- Task details: Please copy every record exactly as it is written.

[Pixel coordinate grounding data]

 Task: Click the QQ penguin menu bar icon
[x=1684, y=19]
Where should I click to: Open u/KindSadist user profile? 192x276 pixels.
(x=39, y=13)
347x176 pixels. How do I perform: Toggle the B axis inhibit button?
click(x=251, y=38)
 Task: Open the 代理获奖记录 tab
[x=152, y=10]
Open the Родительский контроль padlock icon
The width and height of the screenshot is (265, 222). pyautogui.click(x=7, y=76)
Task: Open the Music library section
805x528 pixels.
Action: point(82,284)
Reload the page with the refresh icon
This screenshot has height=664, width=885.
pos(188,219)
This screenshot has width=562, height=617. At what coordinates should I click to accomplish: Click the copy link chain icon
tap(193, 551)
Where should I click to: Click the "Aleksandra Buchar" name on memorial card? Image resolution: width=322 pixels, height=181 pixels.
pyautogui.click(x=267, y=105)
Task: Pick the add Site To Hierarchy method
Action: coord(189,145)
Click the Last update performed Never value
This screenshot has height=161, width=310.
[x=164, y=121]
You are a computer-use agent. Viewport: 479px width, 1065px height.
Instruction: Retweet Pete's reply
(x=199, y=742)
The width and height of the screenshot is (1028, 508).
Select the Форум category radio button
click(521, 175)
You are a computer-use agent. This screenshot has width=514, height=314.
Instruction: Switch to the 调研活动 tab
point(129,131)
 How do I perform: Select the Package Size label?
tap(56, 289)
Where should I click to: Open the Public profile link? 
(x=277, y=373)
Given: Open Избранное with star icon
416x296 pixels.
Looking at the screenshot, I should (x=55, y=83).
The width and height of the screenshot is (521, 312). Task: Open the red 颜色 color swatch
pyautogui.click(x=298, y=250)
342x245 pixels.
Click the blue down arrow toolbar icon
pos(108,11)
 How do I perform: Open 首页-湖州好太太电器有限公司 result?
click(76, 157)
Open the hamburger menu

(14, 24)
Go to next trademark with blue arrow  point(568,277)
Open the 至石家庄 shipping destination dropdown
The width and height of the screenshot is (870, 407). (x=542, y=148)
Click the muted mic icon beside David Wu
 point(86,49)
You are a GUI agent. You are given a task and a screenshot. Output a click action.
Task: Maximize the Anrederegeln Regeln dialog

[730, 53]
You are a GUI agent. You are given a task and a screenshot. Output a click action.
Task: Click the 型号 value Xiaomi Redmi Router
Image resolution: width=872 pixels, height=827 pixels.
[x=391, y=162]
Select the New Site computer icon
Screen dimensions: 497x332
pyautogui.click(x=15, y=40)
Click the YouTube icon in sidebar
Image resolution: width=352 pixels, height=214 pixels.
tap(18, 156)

- Written answer:
 Task: Click the QQ penguin menu bar icon
[x=1684, y=19]
Where should I click to: Open u/KindSadist user profile? 192x276 pixels.
(x=39, y=13)
347x176 pixels. How do I perform: Toggle the B axis inhibit button?
click(x=251, y=38)
 Task: Open the 代理获奖记录 tab
[x=152, y=10]
Open the Родительский контроль padlock icon
The width and height of the screenshot is (265, 222). pyautogui.click(x=7, y=76)
Task: Open the Music library section
805x528 pixels.
Action: point(82,284)
Reload the page with the refresh icon
This screenshot has height=664, width=885.
pos(188,219)
This screenshot has width=562, height=617. At what coordinates should I click to accomplish: Click the copy link chain icon
tap(193, 551)
Where should I click to: Click the "Aleksandra Buchar" name on memorial card? Image resolution: width=322 pixels, height=181 pixels.
pyautogui.click(x=267, y=105)
Task: Pick the add Site To Hierarchy method
Action: coord(189,145)
Click the Last update performed Never value
This screenshot has height=161, width=310.
[x=164, y=121]
You are a computer-use agent. Viewport: 479px width, 1065px height.
Instruction: Retweet Pete's reply
(x=199, y=742)
The width and height of the screenshot is (1028, 508).
Select the Форум category radio button
click(521, 175)
You are a computer-use agent. This screenshot has width=514, height=314.
Instruction: Switch to the 调研活动 tab
point(129,131)
 How do I perform: Select the Package Size label?
tap(56, 289)
Where should I click to: Open the Public profile link? 
(x=277, y=373)
Given: Open Избранное with star icon
416x296 pixels.
Looking at the screenshot, I should (x=55, y=83).
The width and height of the screenshot is (521, 312). Task: Open the red 颜色 color swatch
pyautogui.click(x=298, y=250)
342x245 pixels.
Click the blue down arrow toolbar icon
pos(108,11)
 How do I perform: Open 首页-湖州好太太电器有限公司 result?
click(76, 157)
Open the hamburger menu

(14, 24)
Go to next trademark with blue arrow  point(568,277)
Open the 至石家庄 shipping destination dropdown
The width and height of the screenshot is (870, 407). (x=542, y=148)
Click the muted mic icon beside David Wu
 point(86,49)
You are a GUI agent. You are given a task and a screenshot. Output a click action.
Task: Maximize the Anrederegeln Regeln dialog

[730, 53]
You are a GUI agent. You are given a task and a screenshot. Output a click action.
Task: Click the 型号 value Xiaomi Redmi Router
Image resolution: width=872 pixels, height=827 pixels.
[x=391, y=162]
Select the New Site computer icon
Screen dimensions: 497x332
pyautogui.click(x=15, y=40)
Click the YouTube icon in sidebar
Image resolution: width=352 pixels, height=214 pixels.
tap(18, 156)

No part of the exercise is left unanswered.